Redis enables fast, scalable hybrid search for RAG pipelines at top financial services firm

Watch the case study video

Challenge

From keyword search to trusted AI answers

Raymond James employees need fast and intuitive ways to access trusted internal knowledge.

To meet this need, Raymond James built a GenAI–powered search and chat platform designed to give advisors and employees direct, contextual answers grounded in enterprise-approved documents.

Raymond James initially relied on a traditional keyword-based search experience based on Apache Solr. With the rise of GenAI and retrieval-augmented generation (RAG), the data science team saw an opportunity to deliver direct answers with clear source attribution—while maintaining the governance and risk controls required in financial services.

In their V1, the initial RAG architecture focused on vector similarity search over chunked internal documents. While promising, it surfaced two key limitations:

Older or less reliable documents sometimes ranked too highly
Keyword search still mattered, especially for domain-specific terms with precise meanings

These insights made it clear that Raymond James needed hybrid search, not solely vector search, while remaining fast.

“

We wanted a solution that could do both keyword search and vector search, without compromising on performance, especially latency.
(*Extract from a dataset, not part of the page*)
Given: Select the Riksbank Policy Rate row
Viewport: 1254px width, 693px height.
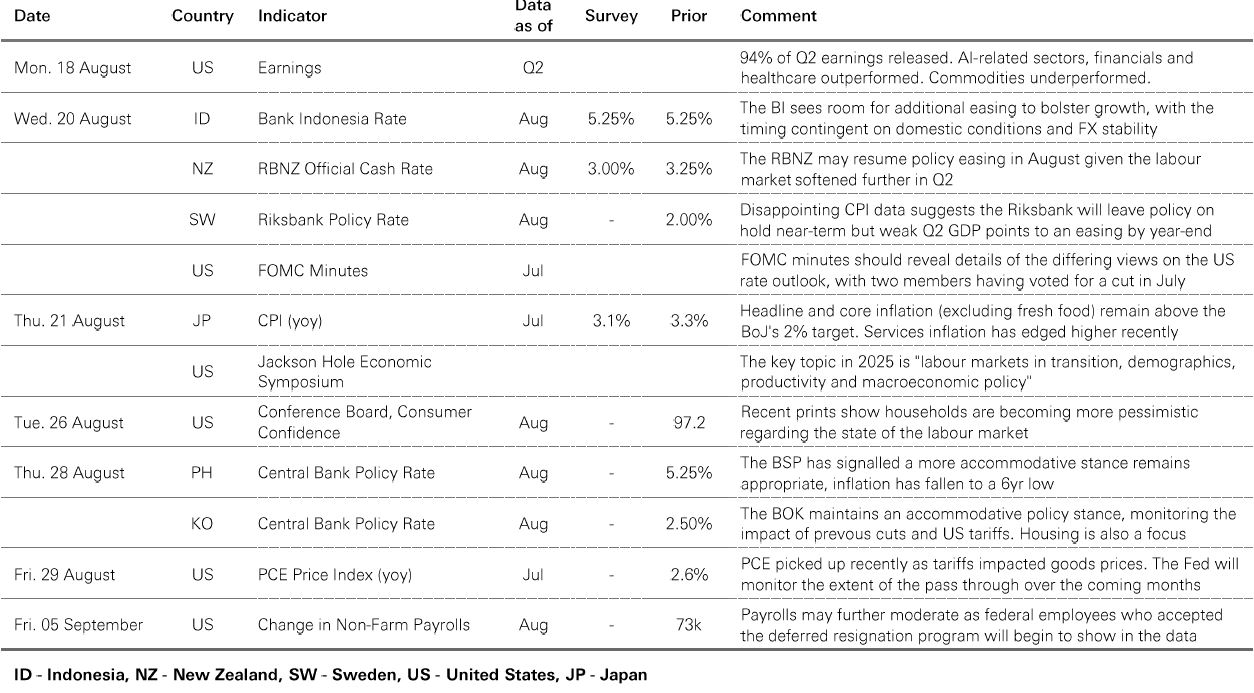Looking at the screenshot, I should point(627,220).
Vicky ChadwaniLead Data Scientist, Raymond James

At the same time, Raymond James’ data science team had to meet strict organizational and legal requirements to build and scale a compliant architecture.

SOLUTION

Redis-powered hybrid search for RAG

In V2, Raymond James rebuilt the platform using Redis as the core retrieval engine. Redis now serves as the central component of the V2 architecture, enabling:

Hybrid search combining keyword and vector similarity
Multi-vector search across multiple embedding fields in parallel
Phrase boosting based on user click behavior and engagement signals
Custom ranking logic, including:
- Fine-tuned embeddings on Raymond James data
- LLM-generated query expansions
- A document reliability score that penalizes outdated or low-value content

Raymond James uses Redis alongside Microsoft Azure and OpenAI models to provide an end-to-end RAG solution for their users. Working closely with their partners, they were able to fulfil their data privacy and production standards.

Why Redis

Speed and scalability were critical

The speed of Redis allowed Raymond James to add more improvements inside of their latency window, while still providing instant responses to users.

“

Redis allows us to do more within the same time budget. Because it’s fast, we can add more intelligence to the pipeline without slowing down the user experience.
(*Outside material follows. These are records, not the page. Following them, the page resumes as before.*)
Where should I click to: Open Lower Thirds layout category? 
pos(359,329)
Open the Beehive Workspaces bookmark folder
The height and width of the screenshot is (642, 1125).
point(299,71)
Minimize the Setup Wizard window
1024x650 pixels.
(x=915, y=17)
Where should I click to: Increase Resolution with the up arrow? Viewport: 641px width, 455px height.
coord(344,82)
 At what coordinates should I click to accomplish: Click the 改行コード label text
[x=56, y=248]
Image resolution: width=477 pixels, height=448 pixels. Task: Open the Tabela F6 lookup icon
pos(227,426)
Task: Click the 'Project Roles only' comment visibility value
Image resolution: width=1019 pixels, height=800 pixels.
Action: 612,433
Vicky ChadwaniLead Data Scientist, Raymond James

Redis is “extremely fast”, which means they can handle more advanced workflows—like multi-vector searches and reranking—without slowing down the user experience. Redis also scaled smoothly for them, so as adoption grows across the firm, they know the system can keep up without sacrificing response times.

Beyond performance, two platform capabilities stood out to them: the developer experience, and Redis’ flexibility. First, the developer experience. Redis has invested in tools like RedisVL and integrations with LangChain, which accelerated their development process and allowed them to experiment quickly. Second, Redis’ flexibility—being able to combine hybrid search, metadata enrichment, and their own custom ranking logic all within one unified system—was a big advantage for their team.

Impact

Happy users makes it all worth it

They validated the improvements of V2 in a couple of ways. First, they ran A/B testing and monitored several user experience metrics. These focused on how easy it was for users to find the right information.
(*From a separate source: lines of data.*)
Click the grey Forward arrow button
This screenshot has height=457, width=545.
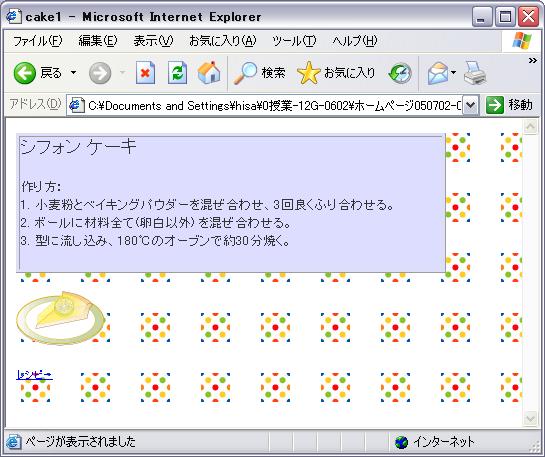pyautogui.click(x=100, y=73)
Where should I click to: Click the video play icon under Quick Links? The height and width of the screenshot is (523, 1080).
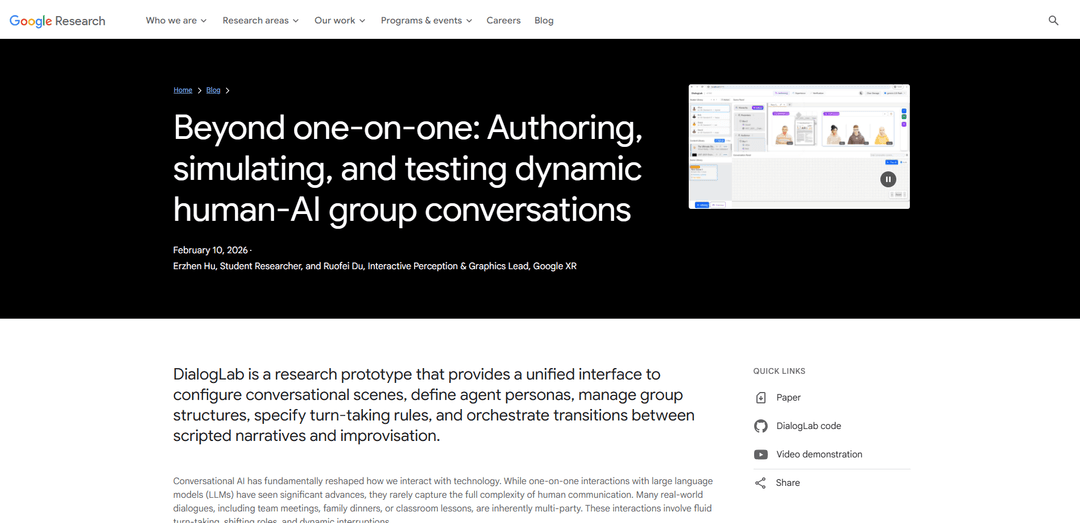[x=761, y=454]
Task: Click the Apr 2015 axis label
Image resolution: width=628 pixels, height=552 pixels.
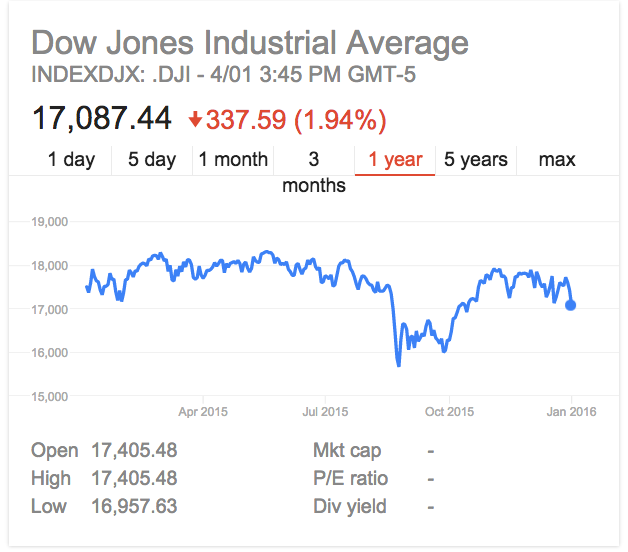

One of the most important metrics they track is question coverage—essentially, the percentage of user questions that their chatbot is able to answer. Another key signal is user feedback, especially the percentage of answers that receive a thumbs up.

On the search side, they look closely at click behavior. Specifically, they track where in the ranked list users are clicking—in other words, how often they’re finding the right answer at the top versus having to dig deeper.

In V2 with Redis, user feedback had become noticeably more positive, including free-text comments highlighting satisfaction.

In fact, Raymond James had to switch back to V1 temporarily for operational reasons, and immediately Vicky’s team got feedback from users asking what happened and noticing that the search tool wasn’t working as well as before. Fortunately, they were quickly able to restore V2 and delight their users again.

What’s next

Continue to evolve the platform with Redis at the center

The current system is a big step forward from where they started, but it’s not perfect. The team is constantly learning from metrics and, most importantly, from user feedback, and that continues to guide their roadmap.

They started working with RAG very early, back when GPT-3.5 was the new model, and today they’re on GPT-4o. One thing they’re excited about is experimenting with the GPT-5 model series, which has a much larger context window—up to 400k tokens. That opens the door to include more context in each query, potentially even the full content of the top few documents, which could make answers more complete and reliable.

They’re also looking at agent-based orchestration as another exciting direction. Redis integrates with LangChain and LangGraph and that will help them experiment and build quickly. Redis’ memory capabilities and integration with LangGraph enable smarter agents that can retain context, and its speed and flexibility will support more advanced workflows like multi-query routing, reranking, and query rewriting.

As they move toward agentic RAG, Redis will continue to be a key partner for them. We’re excited to see what they’ll build next.